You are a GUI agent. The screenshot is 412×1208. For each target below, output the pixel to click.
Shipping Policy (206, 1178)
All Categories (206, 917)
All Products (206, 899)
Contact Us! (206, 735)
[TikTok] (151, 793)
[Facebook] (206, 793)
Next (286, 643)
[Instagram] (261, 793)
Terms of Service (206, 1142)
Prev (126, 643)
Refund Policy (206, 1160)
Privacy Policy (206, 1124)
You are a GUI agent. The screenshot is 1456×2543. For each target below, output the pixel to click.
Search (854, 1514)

===============

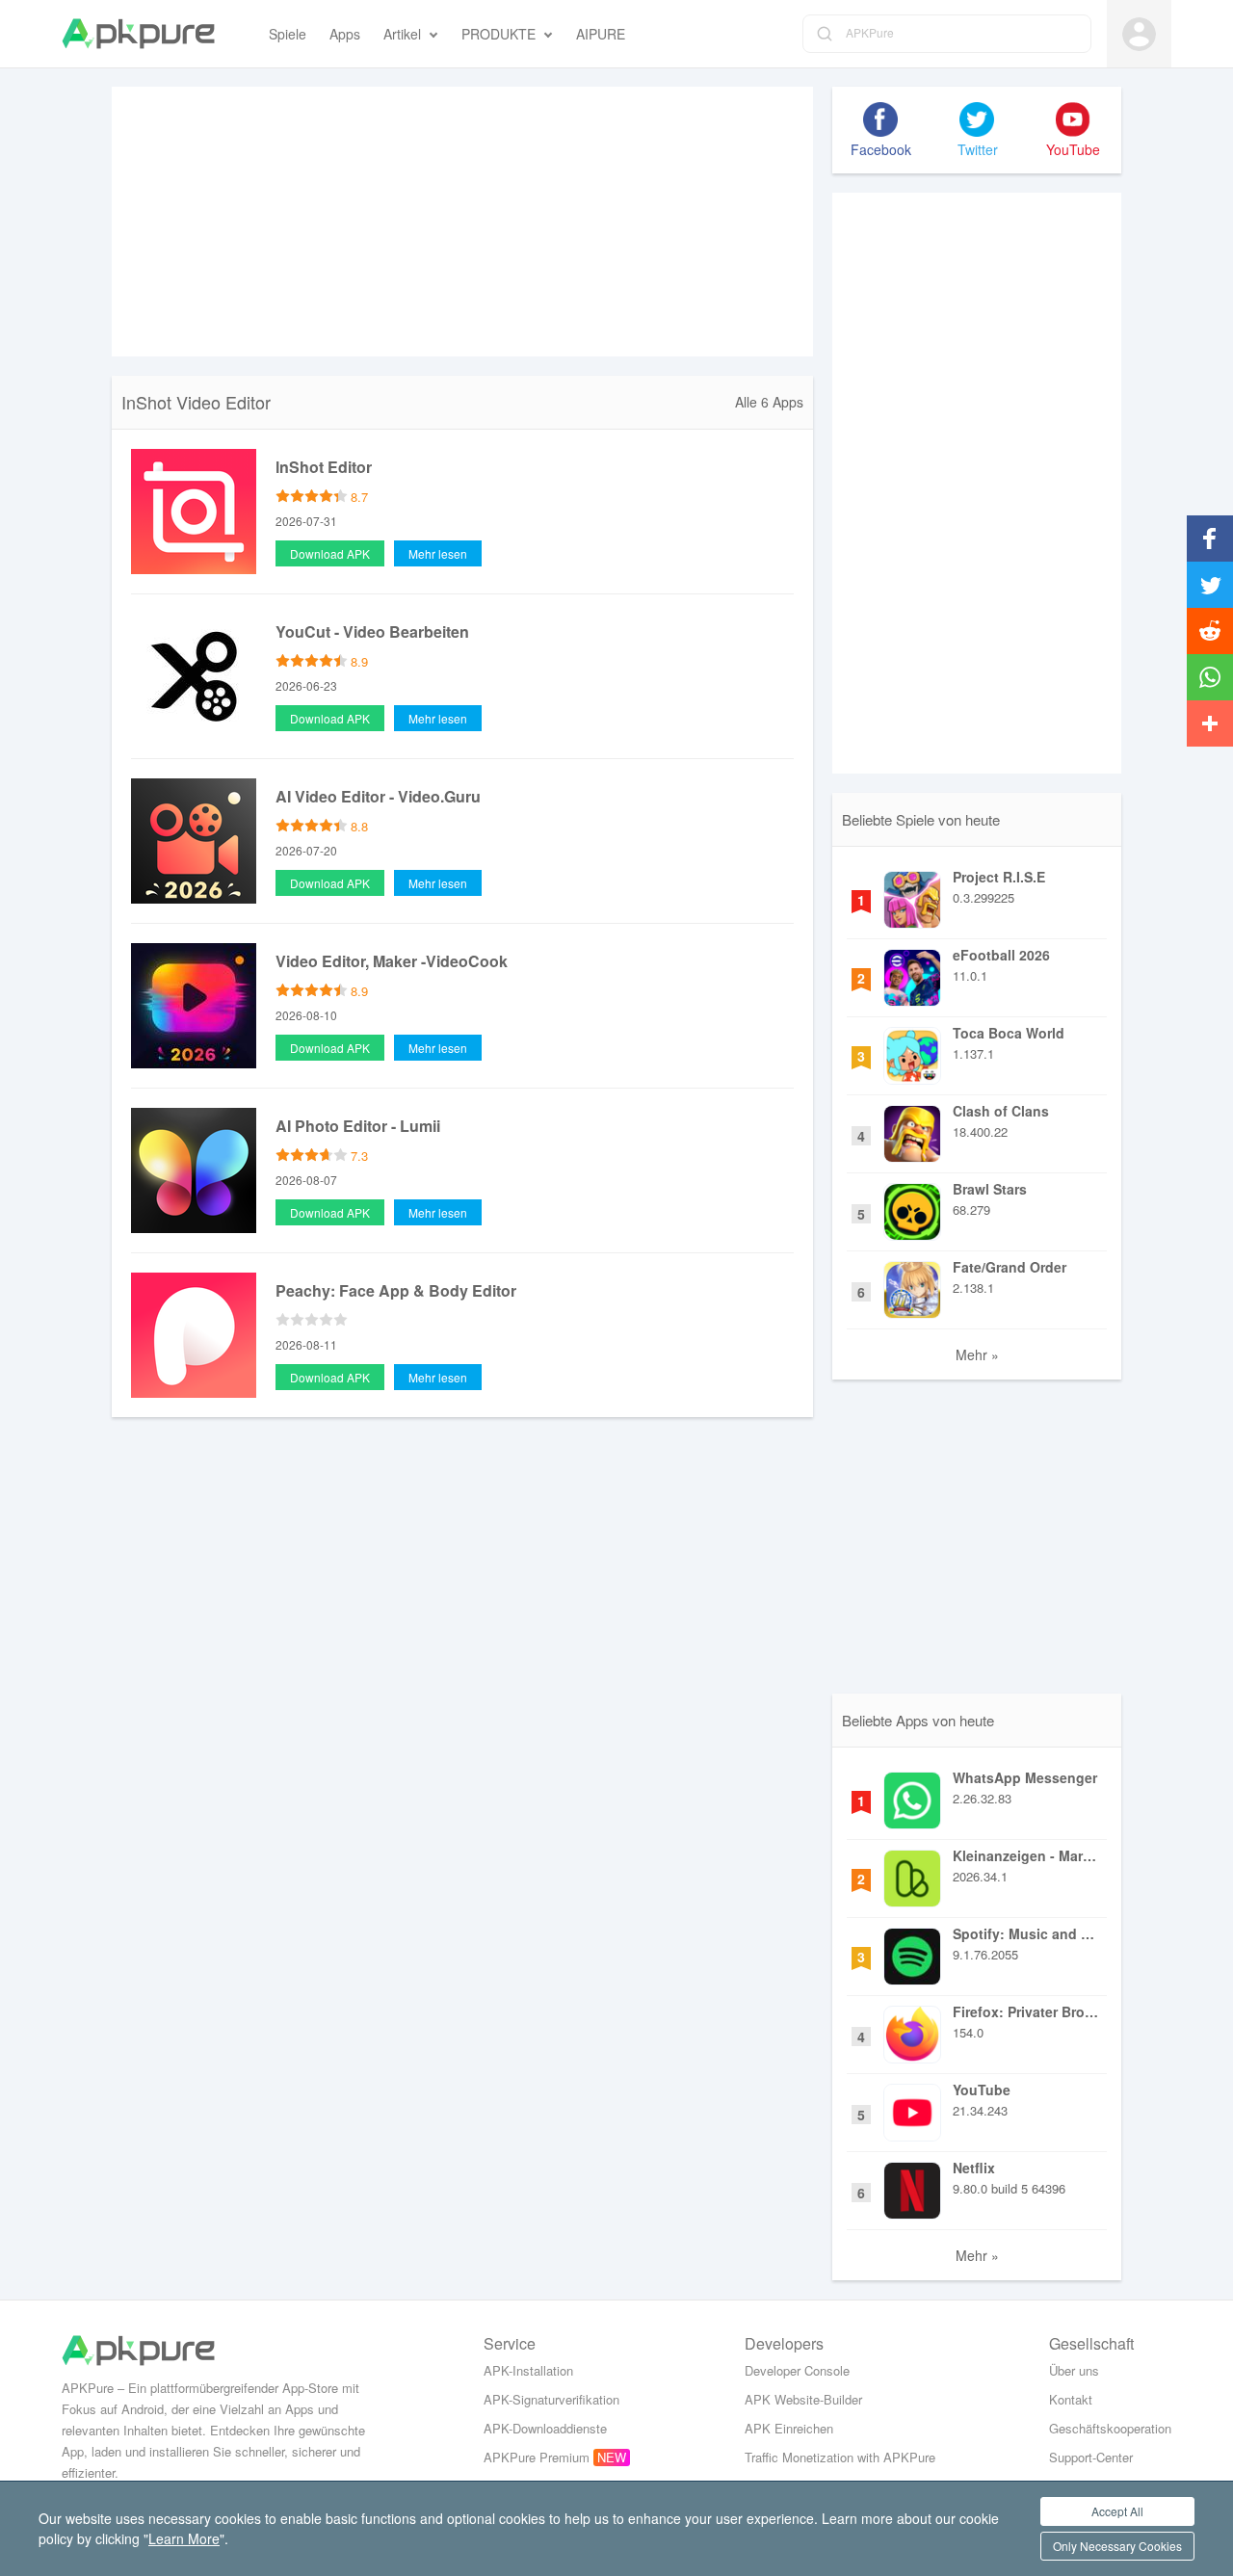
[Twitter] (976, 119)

===============

§ EXERCISE DIRECTIONS
Locate all lines in the listing above with the word "each". Copy them.

§ SOLUTION TO THIS TASK
You are a GUI agent. The screenshot is 412×1208. For each target below, output the pixel to click.
You are a GUI agent. The screenshot is 1456×2543. For each target below, output the pixel to click.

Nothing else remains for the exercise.